Specific Mongo shards are getting most request

Mukesh_kumar · May 9, 2020, 3:40pm

Hi Team,

We have about 10 shards, 3 configs and 6 MongoS and what could we see is particular nodes of shards are getting most of request.
Let say we have rep1 to rep10 as shards of the Mongo cluster and

What we could see is particular shard rep2 is getting most read request and it’s not distributed to other shards.
Database for which queries are coming(as per the logs of Mongo) are sharded so it should go to across the shards.
We also checked the stats of Mongo from MongoDB ops manager and we could see high Network for it. It’s about ~700KB/s Bytes in and ~500-600 MB/s bytes out and for rest it’s about 4MB/s Bytes out and ~4-5 KB/s Bytes in.
We also checked the RAM usage and CPUs it seems normal for this node(~10GB RAM is still available).
Queries are taking more than 2 secs of execution time and sometime it’s expire.

MongoD details are below-

We are using DC tagging so that query should go to particular DC’s shard if it’s coming from that DC.
MongoDB version is- 3.0.4
storage Engine- mmapv1

Let me know if more details required.

Thanks in advance.

Cheers,
Mukesh Kumar

chris · May 9, 2020, 9:19pm

Is this particular collection sharded? Unsharded collections are on the Primary shard for the database.

Is the balancer enabled? sh.getBalancerState() If it is disabled then this node could have a disproportionate amount of chunks.

The collections themselves need to be sharded. Perhaps this is just the way you have written and you mean collections.

If I don’t say it someone else will. Mongo 3.0.4 was End of Life February 2018. 3.6 is the next current version, along with 4.0 and 4.2

If you are staying on 3.0 then you should loook at updating to 3.0.15 for the most up to date version of that release.

Doug_Duncan · May 10, 2020, 12:06am

In addition to @chris’s answer, take a look at the results of sh.status(). Does that shard have more chunks than the other shards do?

Stennie_X · May 10, 2020, 7:53am

Hi Mukesh,

The earlier suggestions from @chris and @Doug_Duncan are great starting points. Definitely identify whether the query volume is targeting sharded or unsharded collections, and review your queries and data distribution for any sharded collections on the affected shard. If there are many unsharded collections with rep2 as their primary shard, this difference in network traffic may be expected.
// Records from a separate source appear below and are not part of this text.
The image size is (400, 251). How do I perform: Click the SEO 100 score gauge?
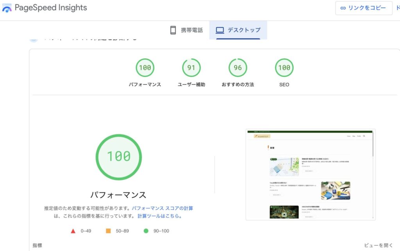[284, 68]
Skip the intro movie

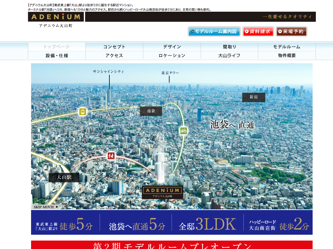[x=46, y=207]
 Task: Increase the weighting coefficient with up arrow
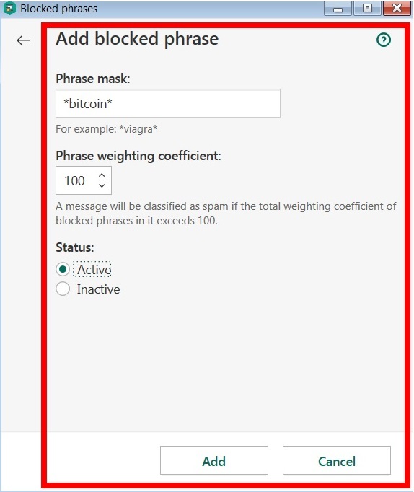pyautogui.click(x=102, y=175)
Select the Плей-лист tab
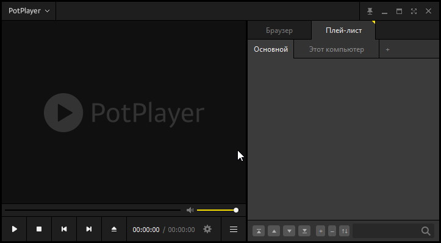 click(343, 30)
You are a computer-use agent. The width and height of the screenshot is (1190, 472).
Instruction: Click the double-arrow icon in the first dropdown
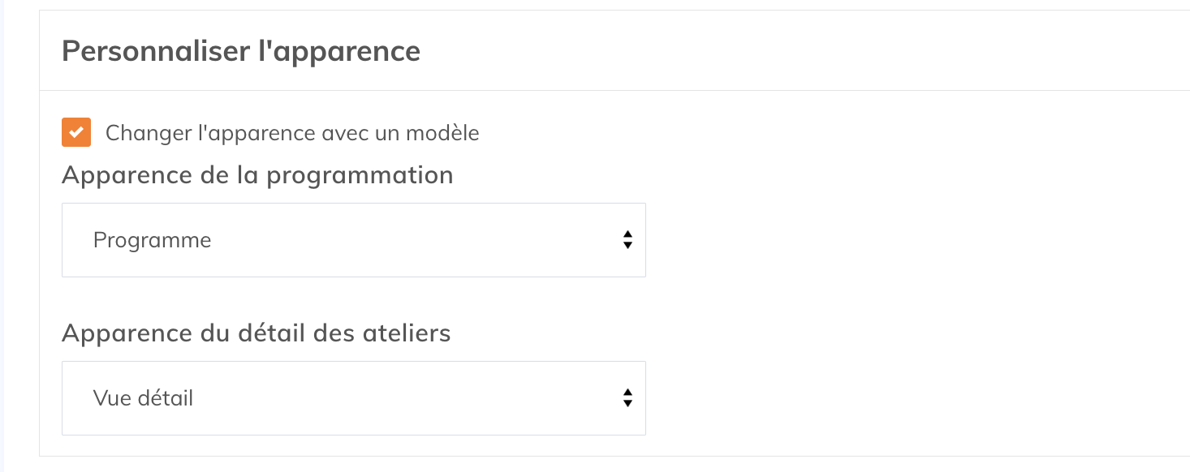click(x=629, y=240)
Queries for sharded collections are distributed based on the shard key values. Chunks in a sharded collection are balanced based on roughly equal distribution of chunks according to migration thresholds. There are scenarios where a sharded collection may be balanced by policy but still have an unequal distribution of workload. A good choice of shard key will, on average, distribute your workload appropriately.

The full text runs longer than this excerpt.